**EXERCISE DETAILS**
Nothing should appear in the answer except the lines below from the line containing "Instruction: Open the Bleed System page" through the line containing "You are a computer-use agent. Image", copied exactly, with pictures left out.

**WORKING DATA**
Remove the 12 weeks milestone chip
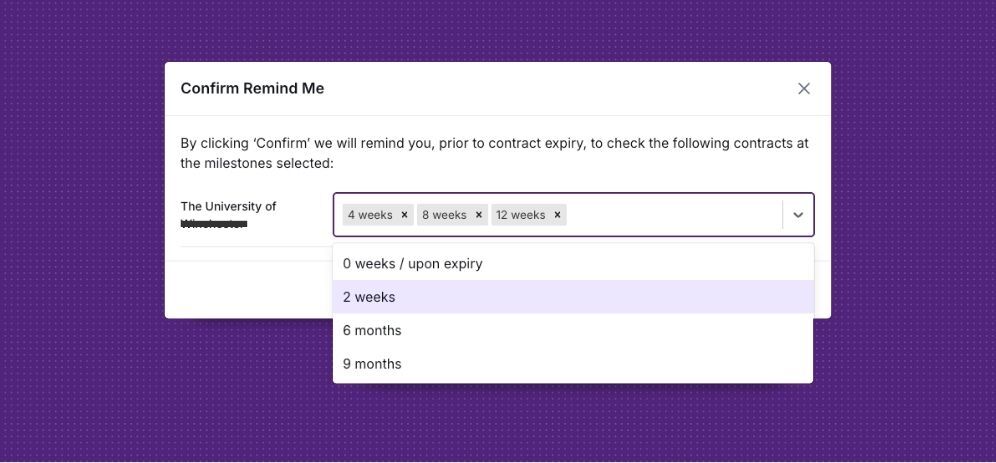This screenshot has width=996, height=463. click(x=557, y=215)
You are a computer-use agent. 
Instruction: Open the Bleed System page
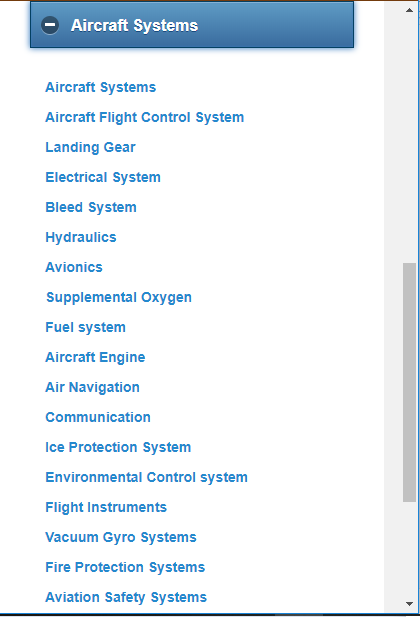pyautogui.click(x=91, y=207)
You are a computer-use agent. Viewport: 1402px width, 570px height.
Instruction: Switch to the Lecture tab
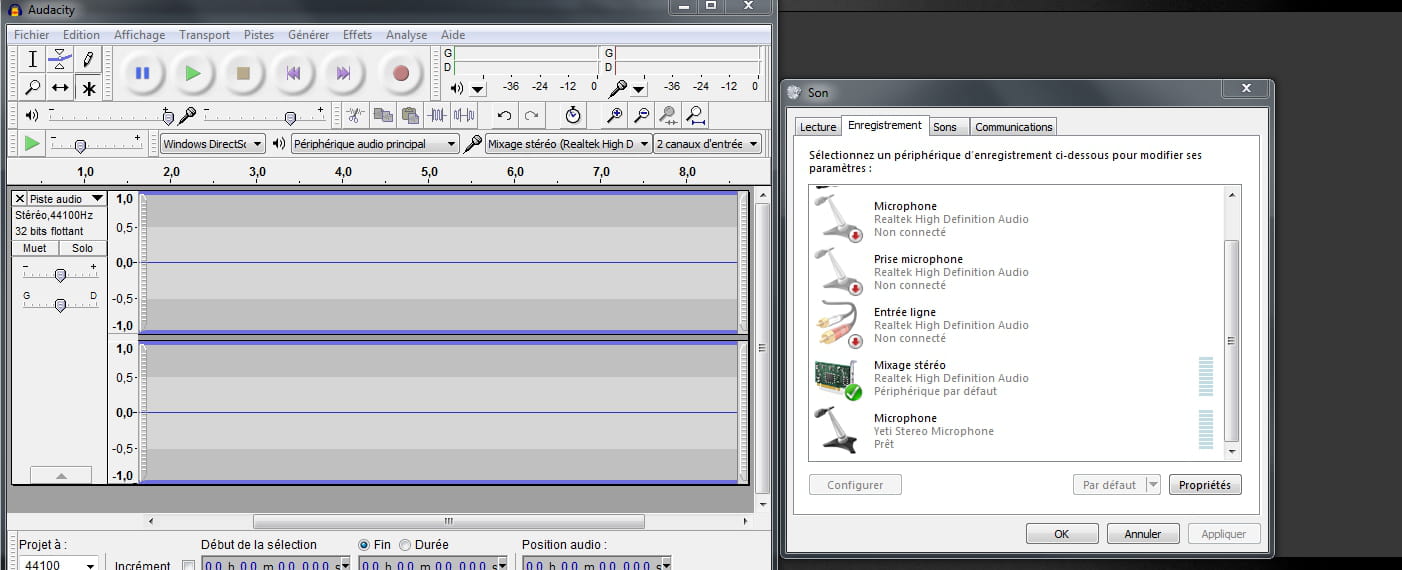pyautogui.click(x=818, y=127)
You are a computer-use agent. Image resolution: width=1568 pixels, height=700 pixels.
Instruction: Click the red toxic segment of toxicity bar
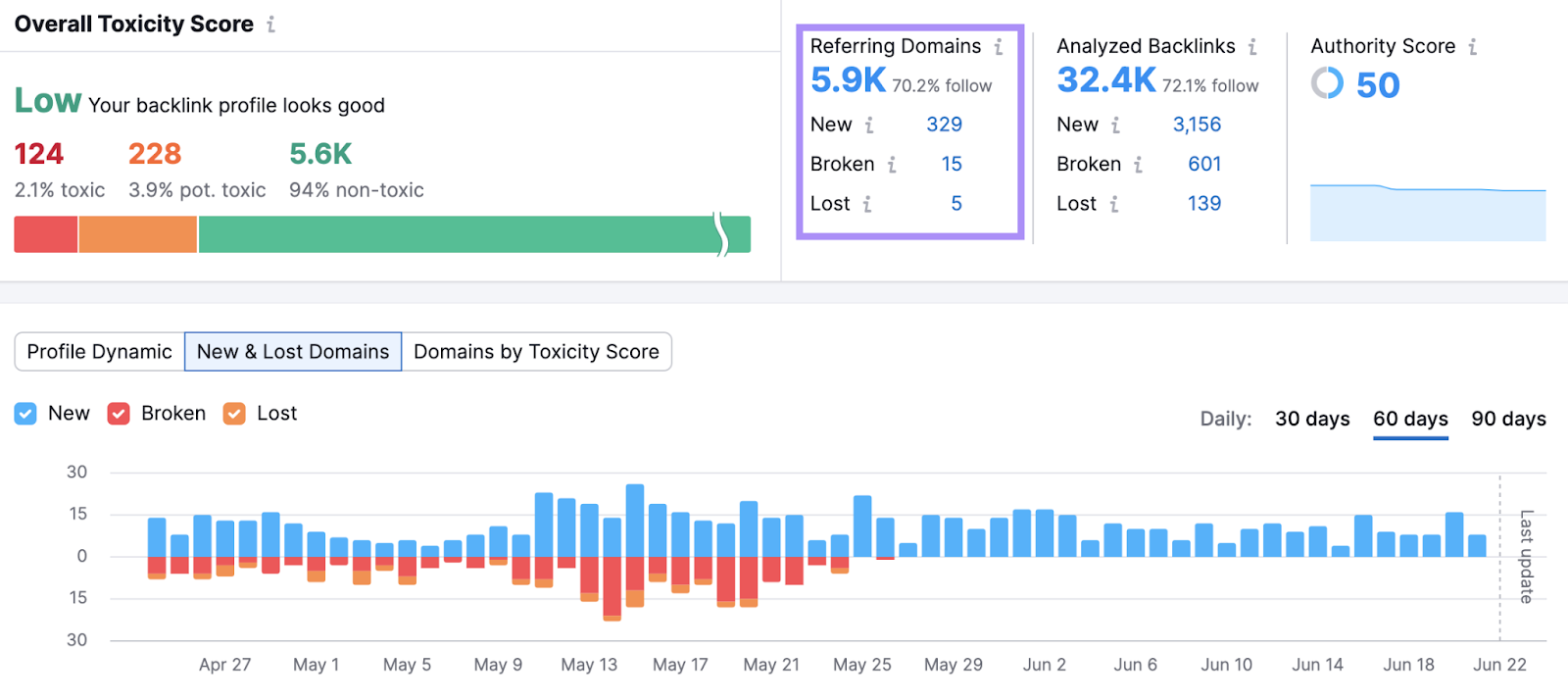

**ANSWER SPACE**
Instruction: Open the Bleed System page
pyautogui.click(x=91, y=207)
You are a computer-use agent. Viewport: 1402px width, 570px height.
Instruction: Switch to the Lecture tab
pyautogui.click(x=818, y=127)
You are a computer-use agent. Image resolution: width=1568 pixels, height=700 pixels.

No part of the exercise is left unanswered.